## Extrait du texte
━━━━

Atelier : Les successions

« Les successions en pratique, trois ans après la réforme »

Président : Me Jessica FILLENBAUM, avocat au barreau de Bruxelles

Intervenants :

1) M. Matthieu VAN MOLLE, notaire à Ittre

2) Me Frédéric LALIERE, avocat au barreau de Bruxelles

Rapporteur : Me Séverine BEVERNAEGIE, avocate au barreau de Bruxelles


1) Les problèmes posés par la consécration d’une réserve en valeur 

A. Exposé de Me Lalière 

Dans notre système juridique, la transmission de la propriété est une transmission directe et immédiate. Directe car elle ne passe pas par un tiers et immédiate car il n’y a pas de hiatus dans la propriété (> < common law). 

Dès lors, le légataire, même s’il n’a pas demandé la délivrance de son legs, peut disposer du bien qui lui a été légué. 

Il peut ainsi le vendre, sans en avoir demandé la délivrance. En effet, la saisine des héritiers réservataires a pour corrélatif une obligation dans le chef du légataire de ne pas prendre possession des biens. Toutefois c’est une obligation qui pèse sur le bien et pas sur le légataire lui-même. Si le légataire vend l’appartement à un tiers acquéreur, c’est ce tiers qui subira le non facere. 

Autre effet important : les créanciers du légataire peuvent saisir le bien légué même si la délivrance n’a pas été requise. 

Dès lors, cette transmission directe de la propriété a des incidences pratiques dans notre droit. 

C’est le cas notamment avec la réserve : l’objectif du législateur a été d’essayer de faire de la réserve une coquille vide. Elle est maintenue mais sans les armes qui existaient au profit des réservataires. 

Article 4.150 alinéa 4 du Code civil : si un légataire est institué légataire universel, les héritiers réservataires pourront faire valoir leur réserve en nature si le légataire est un tiers à la succession. C’est une exception à la réserve en valeur.

━━━━

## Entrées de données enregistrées
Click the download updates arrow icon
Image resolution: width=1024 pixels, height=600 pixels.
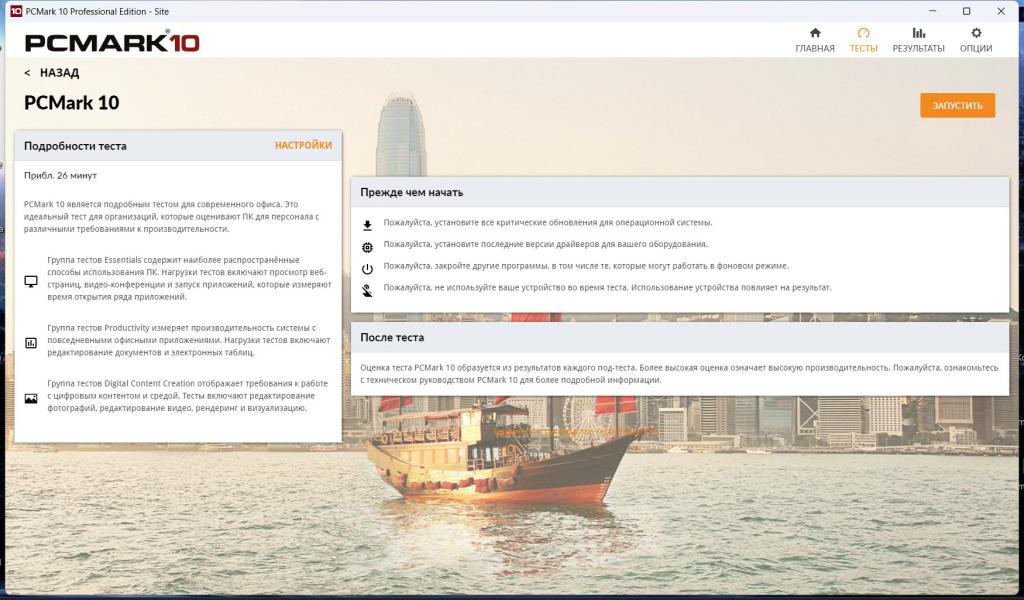367,225
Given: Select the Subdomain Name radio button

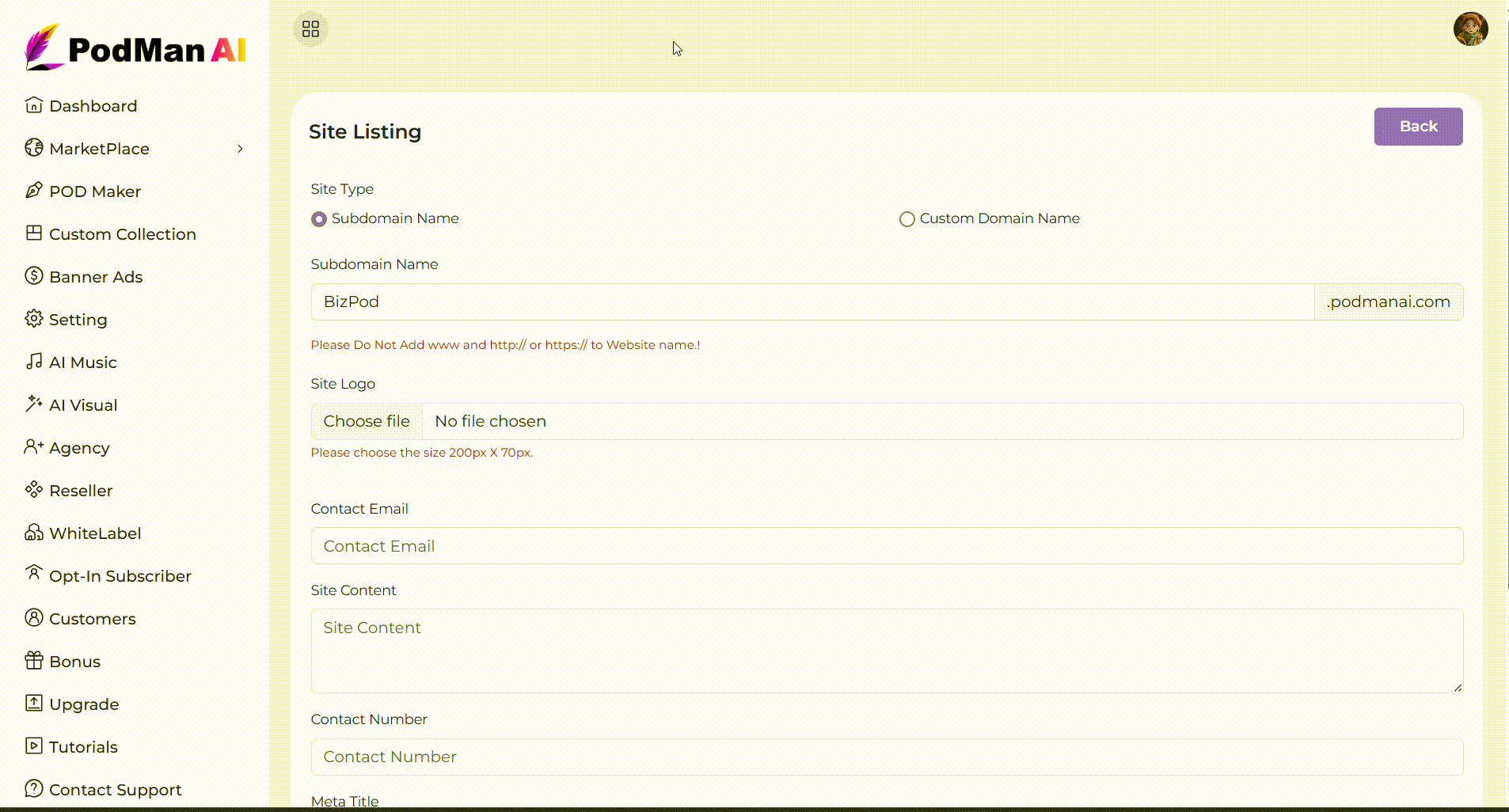Looking at the screenshot, I should (319, 219).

━━━━

## Question posée A
Dans le compte rendu de l'atelier sur les successions, qui assure la présidence de l'atelier ?
## Question posée B
Poursuivez le compte rendu de l'atelier sur les successions à partir de sa dernière phrase.
Les enregistrements n'ont aucun lien avec le texte.

## Réponse rédigée A
Me Jessica FILLENBAUM, avocat au barreau de Bruxelles.

## Réponse rédigée B
A l’inverse, si c’est un héritier réservataire qui est institué légataire universel (ex : le conjoint survivant), un autre héritier réservataire ne pourra pas réclamer sa réserve en nature. Celle-ci s’exprimera en valeur. Il n’y aura alors plus d’indivision successorale. Il est simple créancier non privilégié de la masse. Le conjoint survivant devient l’exclusif propriétaire des biens successoraux. 

Le législateur n’a manifestement pas réfléchi aux implications de cette réserve en valeur. 

1ère implication : le notaire requis par l’épouse de dresser un acte d’hérédité devra indiquer celle-ci comme étant la seule propriétaire de la succession. 

2ème implication : l’action en liquidation partage visée à l’article 1207 du Code judiciaire suppose l’existence d’une indivision. Or, ici il n’y aurait pas d’indivision. L’héritier réservataire aurait uniquement une créance en valeur.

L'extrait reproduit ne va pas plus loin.